— Material to process —

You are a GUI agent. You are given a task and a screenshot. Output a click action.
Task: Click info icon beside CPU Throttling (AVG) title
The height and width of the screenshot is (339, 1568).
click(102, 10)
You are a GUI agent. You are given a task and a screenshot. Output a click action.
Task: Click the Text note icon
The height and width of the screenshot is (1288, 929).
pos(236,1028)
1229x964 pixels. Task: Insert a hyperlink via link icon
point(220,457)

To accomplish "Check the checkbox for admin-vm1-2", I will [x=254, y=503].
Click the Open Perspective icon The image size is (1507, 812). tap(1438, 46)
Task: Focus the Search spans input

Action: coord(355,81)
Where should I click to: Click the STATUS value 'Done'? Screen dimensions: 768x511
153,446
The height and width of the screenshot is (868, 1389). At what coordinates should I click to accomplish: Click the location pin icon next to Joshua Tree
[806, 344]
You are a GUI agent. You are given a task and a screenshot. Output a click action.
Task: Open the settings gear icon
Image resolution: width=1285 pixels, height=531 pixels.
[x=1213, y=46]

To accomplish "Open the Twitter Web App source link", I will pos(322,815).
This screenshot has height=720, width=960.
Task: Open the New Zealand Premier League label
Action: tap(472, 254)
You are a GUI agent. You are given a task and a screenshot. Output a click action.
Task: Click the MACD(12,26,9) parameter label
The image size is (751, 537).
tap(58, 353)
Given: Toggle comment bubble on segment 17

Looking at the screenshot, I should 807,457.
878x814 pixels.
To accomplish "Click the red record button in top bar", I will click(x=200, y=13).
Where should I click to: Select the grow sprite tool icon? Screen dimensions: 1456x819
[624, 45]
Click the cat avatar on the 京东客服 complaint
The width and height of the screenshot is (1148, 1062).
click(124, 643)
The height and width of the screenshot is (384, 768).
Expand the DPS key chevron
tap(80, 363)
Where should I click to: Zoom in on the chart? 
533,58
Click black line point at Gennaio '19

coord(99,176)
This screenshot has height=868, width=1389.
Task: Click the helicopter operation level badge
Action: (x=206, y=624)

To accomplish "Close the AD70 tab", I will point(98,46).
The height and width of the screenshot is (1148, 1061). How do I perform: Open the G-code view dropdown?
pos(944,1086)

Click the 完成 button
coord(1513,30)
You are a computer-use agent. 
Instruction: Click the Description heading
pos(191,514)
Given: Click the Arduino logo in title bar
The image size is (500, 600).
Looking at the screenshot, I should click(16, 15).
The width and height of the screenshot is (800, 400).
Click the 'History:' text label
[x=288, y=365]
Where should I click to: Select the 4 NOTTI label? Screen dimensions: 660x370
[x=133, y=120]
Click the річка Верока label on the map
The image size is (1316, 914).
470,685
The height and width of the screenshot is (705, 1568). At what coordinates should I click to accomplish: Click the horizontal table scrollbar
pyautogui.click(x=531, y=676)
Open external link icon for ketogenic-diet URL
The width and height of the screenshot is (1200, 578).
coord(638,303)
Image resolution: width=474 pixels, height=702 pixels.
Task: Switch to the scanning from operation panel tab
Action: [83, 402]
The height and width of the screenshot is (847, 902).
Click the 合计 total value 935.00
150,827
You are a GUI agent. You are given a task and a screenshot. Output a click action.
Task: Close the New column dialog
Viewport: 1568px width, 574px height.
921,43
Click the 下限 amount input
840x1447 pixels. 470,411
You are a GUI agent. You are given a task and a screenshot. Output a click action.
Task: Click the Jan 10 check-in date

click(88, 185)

— Work instruction —
Retype the complete listing exactly.

— Solution to this task —
You are a GUI agent. You are given a task and a screenshot. Output a click action.
Task: Click info icon beside CPU Throttling (AVG) title
The height and width of the screenshot is (339, 1568).
click(102, 10)
You are a GUI agent. You are given a task and a screenshot. Output a click action.
Task: Click the Text note icon
The height and width of the screenshot is (1288, 929).
pos(236,1028)
1229x964 pixels. Task: Insert a hyperlink via link icon
point(220,457)

To accomplish "Check the checkbox for admin-vm1-2", I will [x=254, y=503].
Click the Open Perspective icon The image size is (1507, 812). tap(1438, 46)
Task: Focus the Search spans input

Action: coord(355,81)
Where should I click to: Click the STATUS value 'Done'? Screen dimensions: 768x511
153,446
The height and width of the screenshot is (868, 1389). At what coordinates should I click to accomplish: Click the location pin icon next to Joshua Tree
[806, 344]
You are a GUI agent. You are given a task and a screenshot. Output a click action.
Task: Open the settings gear icon
Image resolution: width=1285 pixels, height=531 pixels.
[x=1213, y=46]

To accomplish "Open the Twitter Web App source link", I will pos(322,815).
This screenshot has height=720, width=960.
Task: Open the New Zealand Premier League label
Action: tap(472, 254)
You are a GUI agent. You are given a task and a screenshot. Output a click action.
Task: Click the MACD(12,26,9) parameter label
The image size is (751, 537).
tap(58, 353)
Given: Toggle comment bubble on segment 17

Looking at the screenshot, I should 807,457.
878x814 pixels.
To accomplish "Click the red record button in top bar", I will click(x=200, y=13).
Where should I click to: Select the grow sprite tool icon? Screen dimensions: 1456x819
[624, 45]
Click the cat avatar on the 京东客服 complaint
The width and height of the screenshot is (1148, 1062).
click(124, 643)
The height and width of the screenshot is (384, 768).
Expand the DPS key chevron
tap(80, 363)
Where should I click to: Zoom in on the chart? 
533,58
Click black line point at Gennaio '19

coord(99,176)
This screenshot has height=868, width=1389.
Task: Click the helicopter operation level badge
Action: (x=206, y=624)

To accomplish "Close the AD70 tab", I will point(98,46).
The height and width of the screenshot is (1148, 1061). How do I perform: Open the G-code view dropdown?
pos(944,1086)

Click the 完成 button
coord(1513,30)
You are a computer-use agent. 
Instruction: Click the Description heading
pos(191,514)
Given: Click the Arduino logo in title bar
The image size is (500, 600).
Looking at the screenshot, I should click(16, 15).
The width and height of the screenshot is (800, 400).
Click the 'History:' text label
[x=288, y=365]
Where should I click to: Select the 4 NOTTI label? Screen dimensions: 660x370
[x=133, y=120]
Click the річка Верока label on the map
The image size is (1316, 914).
470,685
The height and width of the screenshot is (705, 1568). At what coordinates should I click to accomplish: Click the horizontal table scrollbar
pyautogui.click(x=531, y=676)
Open external link icon for ketogenic-diet URL
The width and height of the screenshot is (1200, 578).
coord(638,303)
Image resolution: width=474 pixels, height=702 pixels.
Task: Switch to the scanning from operation panel tab
Action: [83, 402]
The height and width of the screenshot is (847, 902).
Click the 合计 total value 935.00
150,827
You are a GUI agent. You are given a task and a screenshot. Output a click action.
Task: Close the New column dialog
Viewport: 1568px width, 574px height.
921,43
Click the 下限 amount input
840x1447 pixels. 470,411
You are a GUI agent. You are given a task and a screenshot. Output a click action.
Task: Click the Jan 10 check-in date

click(88, 185)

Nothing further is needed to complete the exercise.